Ce qui est frappant, c’est le caractère « primitif » de l’échange : il s’agit de statut, de nourriture – vous écrivez que les repas sont « l’un des principaux outils de séduction des filles ». La taille même joue un rôle important, presque comme dans le monde animal…

Oui, le corps est central dans la boîte de nuit, parce qu’il communique instantanément l’idée de pouvoir. Le club orchestre une topographie des statuts sociaux incorporés : les videurs, en général noirs, de taille imposante, les « bottle girls », hypersexualisées, qui doivent suggérer qu’elles sont aussi disponibles à la vente que les bouteilles qu’elles servent. Et les mannequins, grandes, minces, qui doivent porter des talons hauts, pour paraître encore plus grandes, et sont placées dans les espaces les plus exposés. Elles portent dans leur corps un statut que tout le monde reconnaît immédiatement. Et elles doivent être nombreuses : les promoteurs appellent cela « la quantité de la qualité » – la qualité étant évidemment définie en termes très étroits – parce que ces corps en nombre communiquent sur l’étendue d’un capital social. En tant qu’individus, elles sont invisibles. Mais, en tant que collectif, elles jouent un rôle important : celui de faciliter les échanges entre les hommes venus parler affaires.
Le système que vous décrivez a assez peu à voir, finalement, avec la séduction, avec le désir, ou même avec le sexe…

Oui, c’est un point très important. Les gens pensent souvent que la vie nocturne est un marché aux bestiaux – des hommes riches qui veulent coucher avec de belles femmes. Mais, en fait, pas vraiment. Bien sûr, les gens flirtent, les gens s’embrassent, les gens rentrent ensemble. Mais ce n’est pas la fonction principale. La fonction principale est l’affichage du statut. Il s’agit plus de communiquer l’idée de sexualité que de faire en sorte que le sexe se produise. En fait, c’est un gaspillage de sexe : il y a trop de femmes pour un seul homme. On n’a pas besoin de dix-huit corps pour faire l’amour, seulement d’un. Mais le fait d’avoir tant de beaux corps, ou des corps qui sont perçus comme beaux, exprime le pouvoir.
Cette valeur du corps des femmes ne rapporte pourtant qu’aux hommes, en fin de compte…

On affirme souvent que la beauté fonctionne comme un capital capable de subvertir les hiérarchies de classes traditionnelles. Certes, la beauté est une forme de capital, mais les filles sont confrontées à une stigmatisation morale si elles essaient d’en tirer parti. Ce sont pourtant elles qui sont au centre de la création de valeur. Paradoxalement, cette industrie est dirigée par des hommes et pour des hommes, mais elle repose sur les filles. Et, pourtant, les filles ne sont pas payées.
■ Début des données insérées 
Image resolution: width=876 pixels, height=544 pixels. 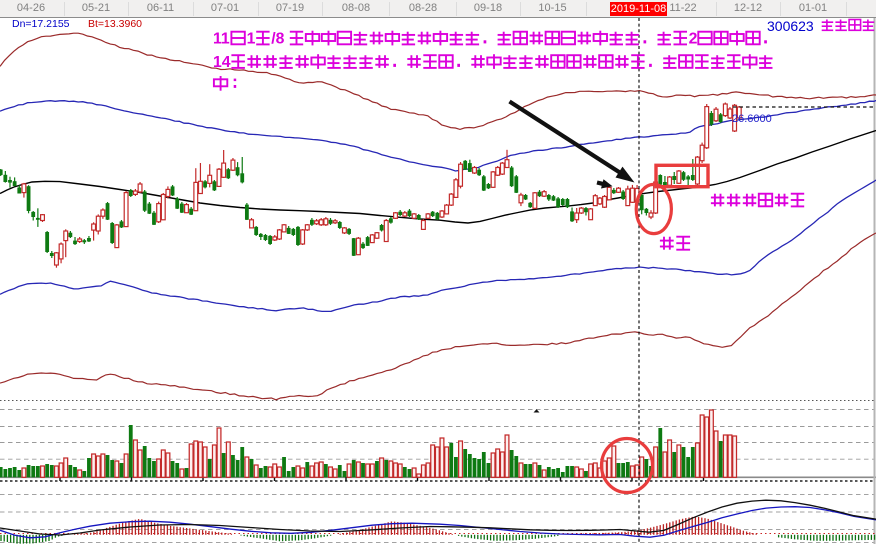 What do you see at coordinates (252, 40) in the screenshot?
I see `svg-text: 1` at bounding box center [252, 40].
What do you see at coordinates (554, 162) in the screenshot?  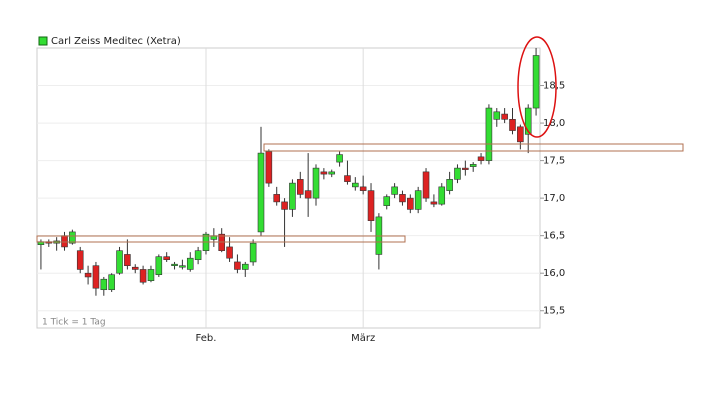 I see `y-tick-label: 17,5` at bounding box center [554, 162].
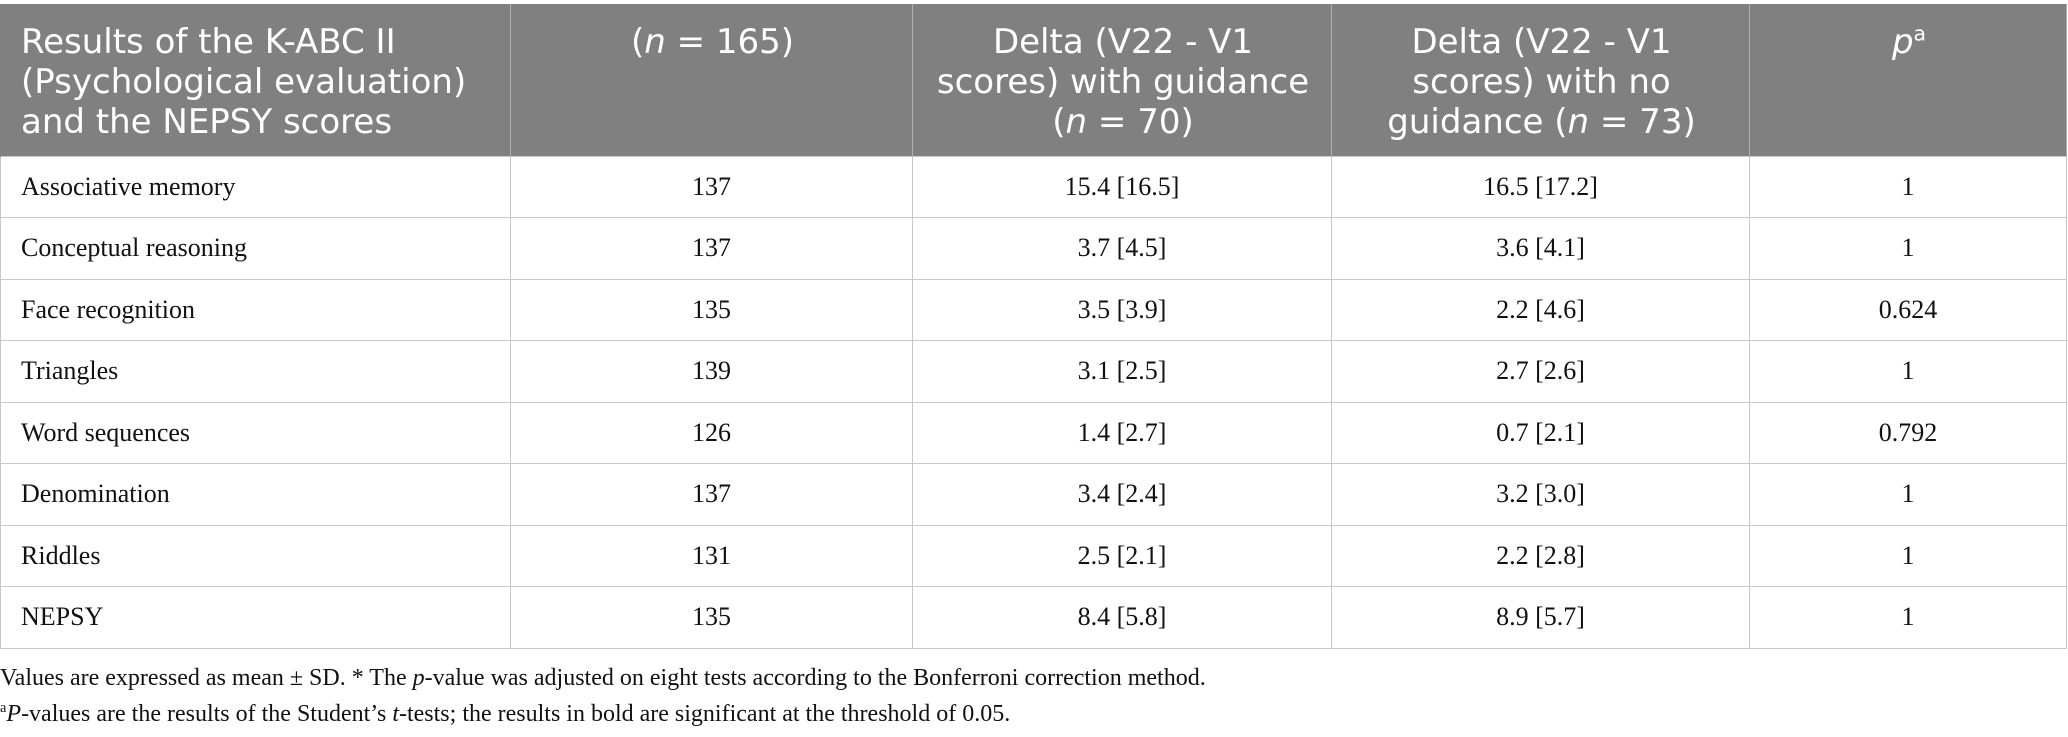 The width and height of the screenshot is (2068, 737). I want to click on table-row: Triangles 139 3.1 [2.5] 2.7 [2.6] 1, so click(1034, 372).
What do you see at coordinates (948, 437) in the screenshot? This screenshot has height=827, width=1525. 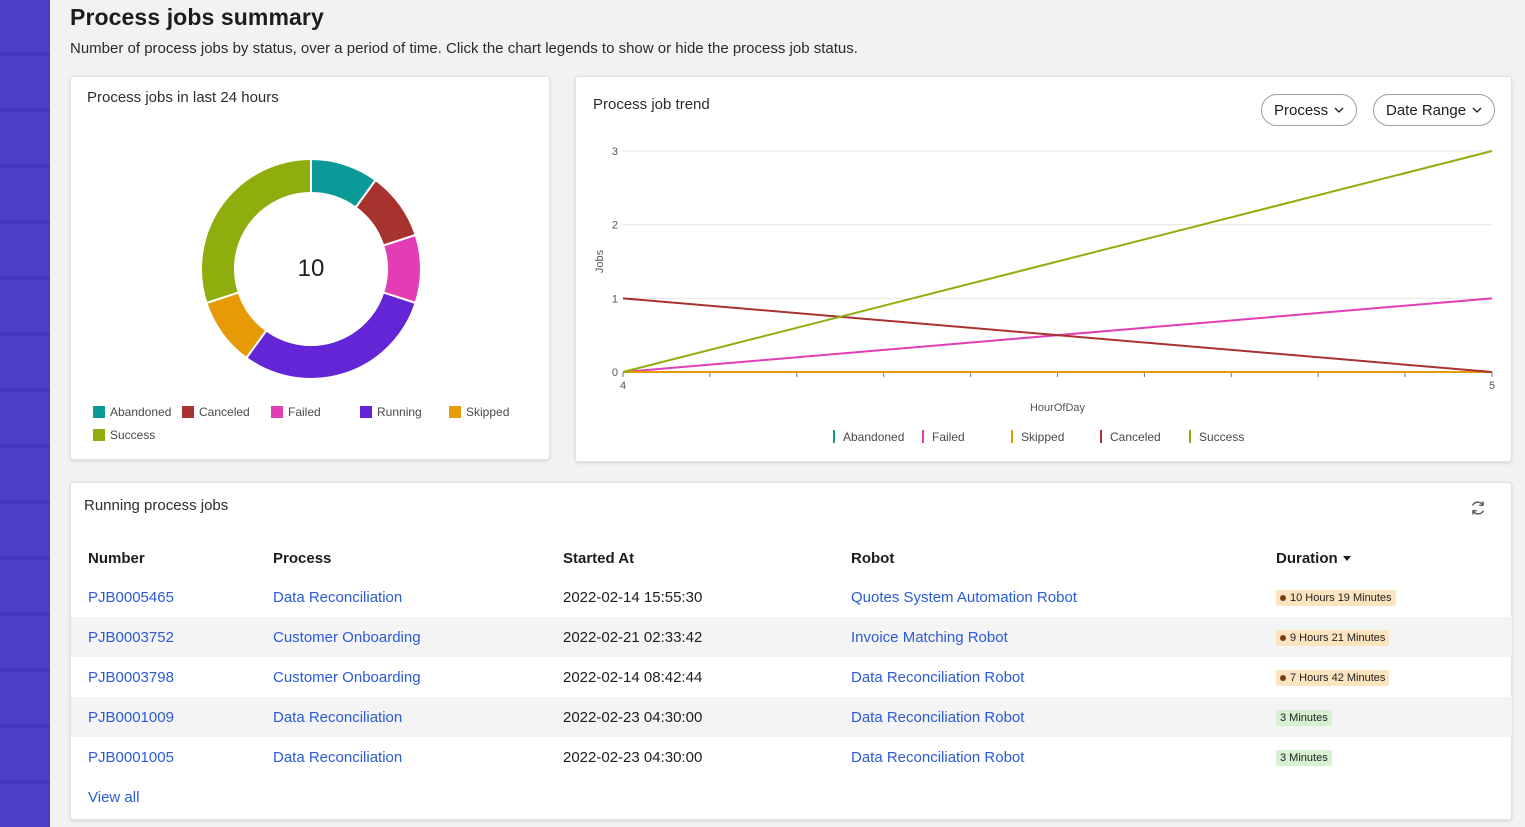 I see `legend-label: Failed` at bounding box center [948, 437].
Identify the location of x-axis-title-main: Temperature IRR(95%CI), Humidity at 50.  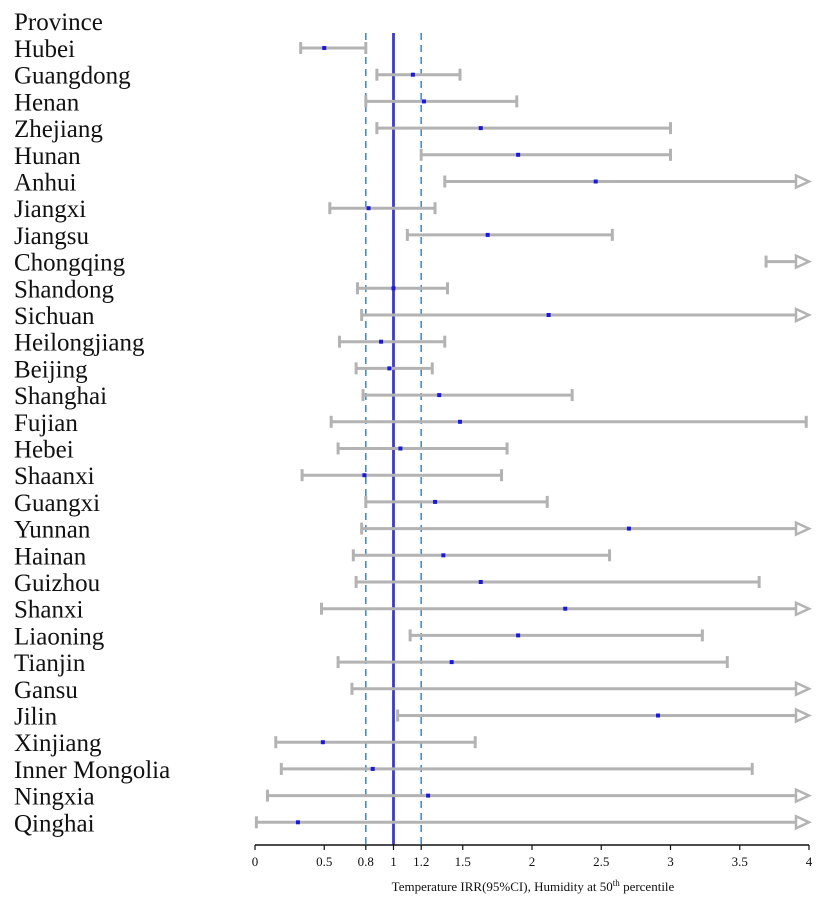
(502, 886).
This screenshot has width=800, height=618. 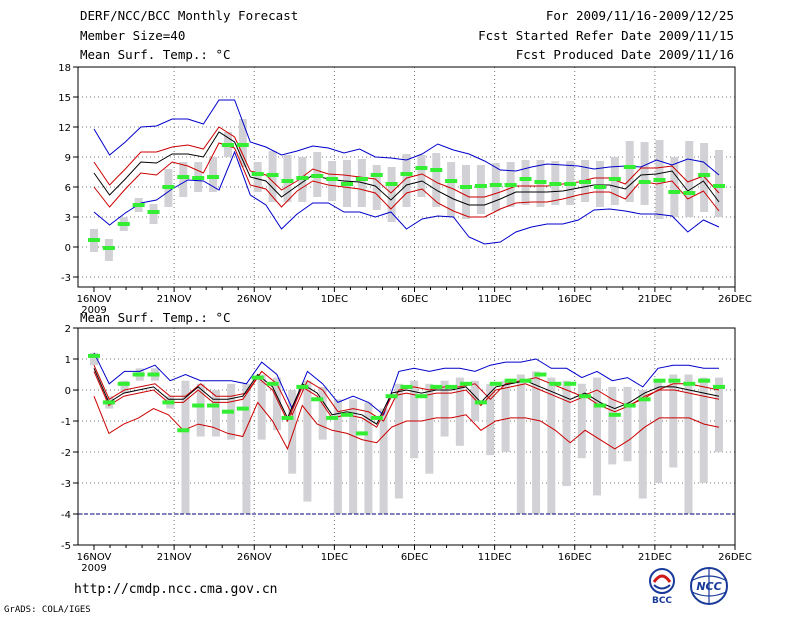 I want to click on panel-title: Mean Surf. Temp.: °C, so click(x=156, y=318).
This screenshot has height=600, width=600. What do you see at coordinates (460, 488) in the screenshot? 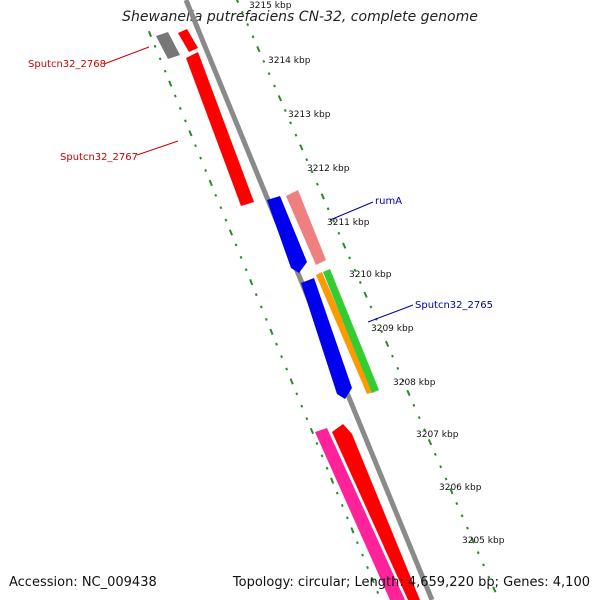
I see `tick-label-3206: 3206 kbp` at bounding box center [460, 488].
Elles génèrent beaucoup d’argent pour les promoteurs et, au-dessus d’eux, les propriétaires de club captent ces dépenses. Et, au-dessus encore, il y a tout ce réseau d’élites mondiales composé en majorité d’hommes blancs, qui font des affaires tout en vivant une expérience amusante en présence de ces filles. Les filles créent donc toute cette valeur pour toute cette économie sexuée, qui opère en faveur des hommes.